The return of salmon in Switzerland has so far been a flop. Experts are dismayed and are looking for answers.

First the good news: young salmon, thousands of which are released in Switzerland every year, manage to swim towards the sea. This is not something to take for granted, as they swim in the middle of the river and must deal with turbines at power stations on the river. They run the danger of being chopped up or crushed.

Junge Lachse
Young salmon about 10 centimetres long. Keystone / Rothermel

Take the small river Bünz in canton Aargau, for example. The fish have to pass through three turbines on the way to the Rhine. “Around 81% made it, which was a positive surprise for us,” says fish ecologist Armin Peter. He tagged the fish for a study. 
There are a further 14 turbines to the lowest power station in the Rhine. “There are actually young salmon that survive this journey,” says Peter, who is investigating this in another ongoing study.

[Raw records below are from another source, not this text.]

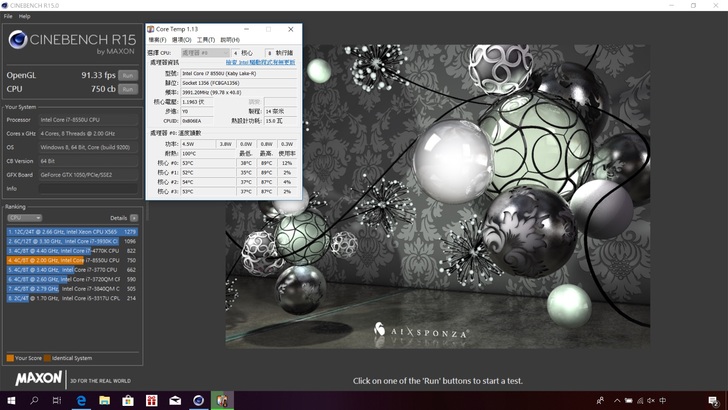Viewport: 728px width, 410px height.
Task: Expand the CPU ranking type dropdown
Action: [24, 217]
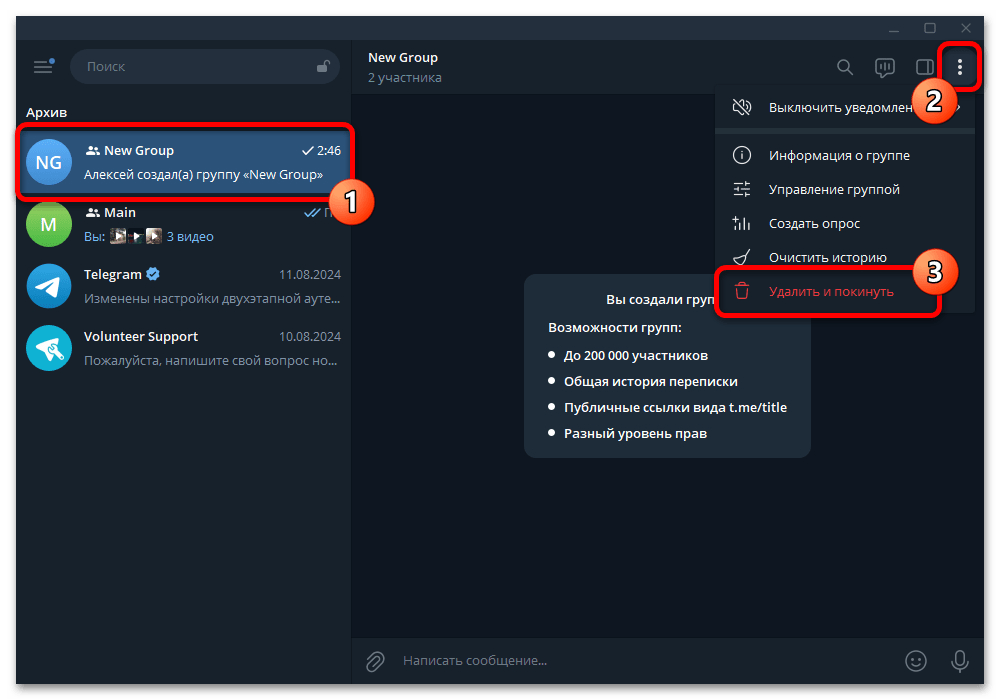Toggle the right sidebar panel icon
Viewport: 1000px width, 700px height.
(x=924, y=67)
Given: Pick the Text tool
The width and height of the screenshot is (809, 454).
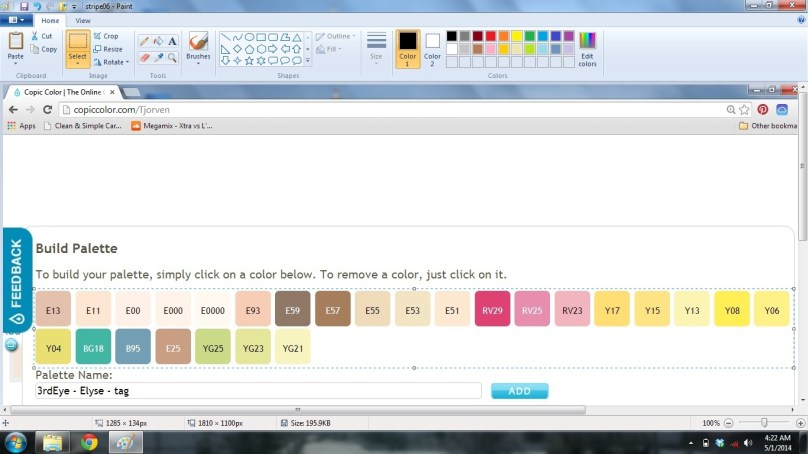Looking at the screenshot, I should pos(172,41).
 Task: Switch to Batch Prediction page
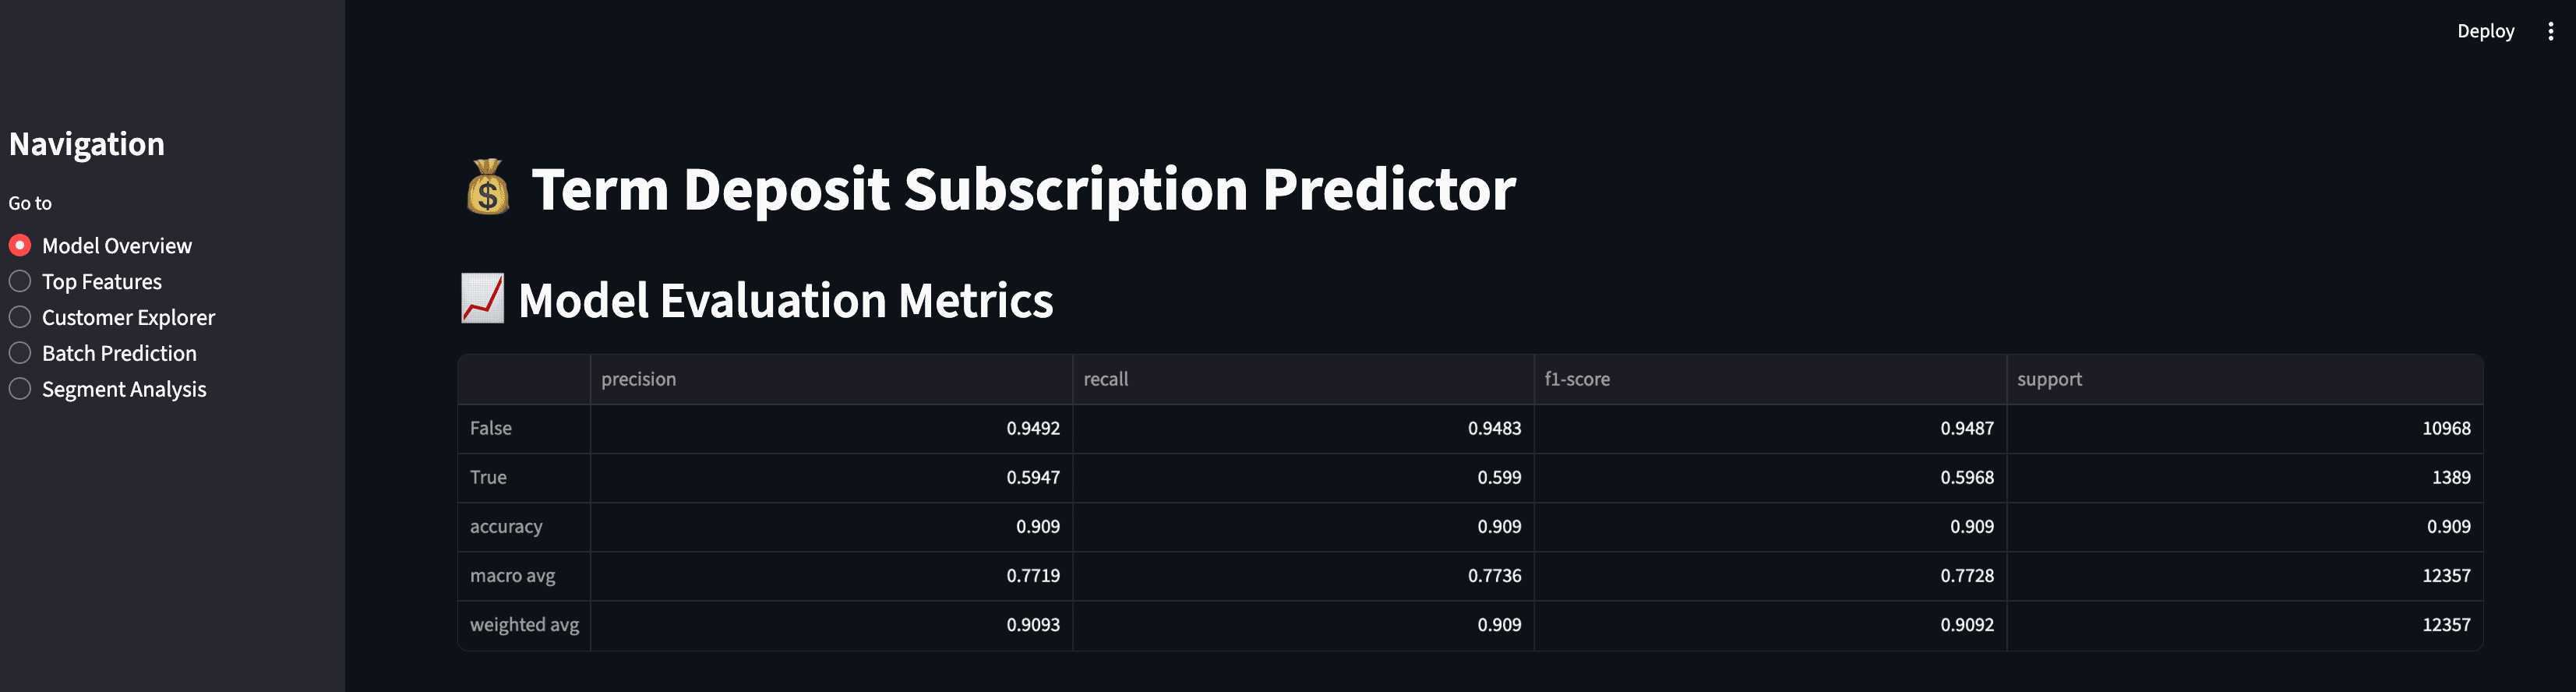(x=103, y=353)
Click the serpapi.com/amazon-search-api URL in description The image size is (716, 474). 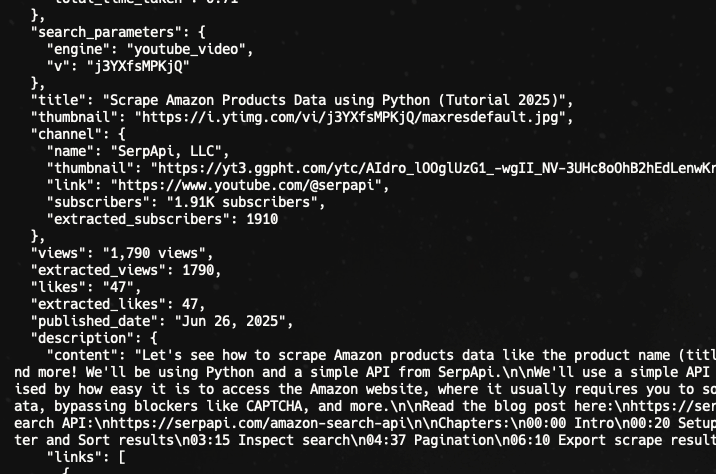pyautogui.click(x=249, y=423)
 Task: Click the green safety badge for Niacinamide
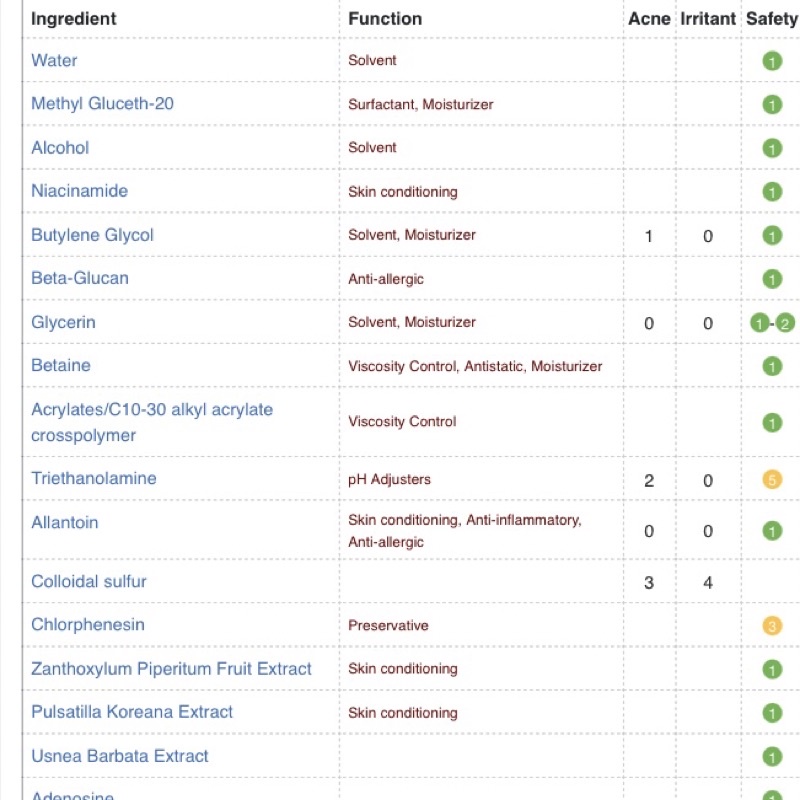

Number of returnees decreases drastically

There has also been good news for a long time about the return journey, i.e. from the sea. According to fish ecologist Jörg Schneider from Frankfurt am Main, around 1,000 to 2,000 salmon migrated back up the Rhine to the tributaries every year to spawn there. “But after 2015, this population collapsed again, by up to 80%.”

The fish ecologists are dismayed. Schneider has now been commissioned by the International Commission for the Protection of the Rhine to investigate the reasons for this decline.

Cormorants and catfish like salmon

There are many possible reasons. Firstly, there are the fish-eating birds such as goosanders and cormorants, which have proliferated in recent years. “Remains of tagged salmon are regularly found in the cormorants’ nests,” says fish ecologist Schneider.

In addition, fewer salmon are returning from the sea at all. “This is a big issue among salmon specialists right now,” says Schneider. However, it is unclear what is happening in the sea. Is it global warming? Are the current conditions or the salmon’s food source changing? Research is following all potential leads.

Deadly propellers

Of the few fish that then swim back up the Rhine as adults at around 70 centimetres in length, many get caught in the suction area of the ship’s propellers and are killed. “This was underestimated for a long time,” says Schneider, “But we regularly find dead fish with characteristic cut marks.”
 

Finally, the catfish, that grow up to three metres in size and likes to eat salmon, are waiting in front of the river power plants. “In certain places, it has even made itself at home in the fish ladders,” says Schneider, “where up to a third of the returning salmon are eaten”.

Not giving up

So there is a whole bundle of possible reasons that are preventing the return of the salmon. It is not just the hydroelectric power plants downstream of Basel, some of which do not yet have fish ladders. Nevertheless, the fish ecologists are not thinking of giving up. “We now have to research the individual points better and then move on,” says Schneider.

Lachs
Keystone / Ronny Hartmann

And Armin Peter adds: “Where the salmon can get through, the rivers will also become passable again for many other migratory fish,” says the Swiss fish specialist. “So giving up is not an option.”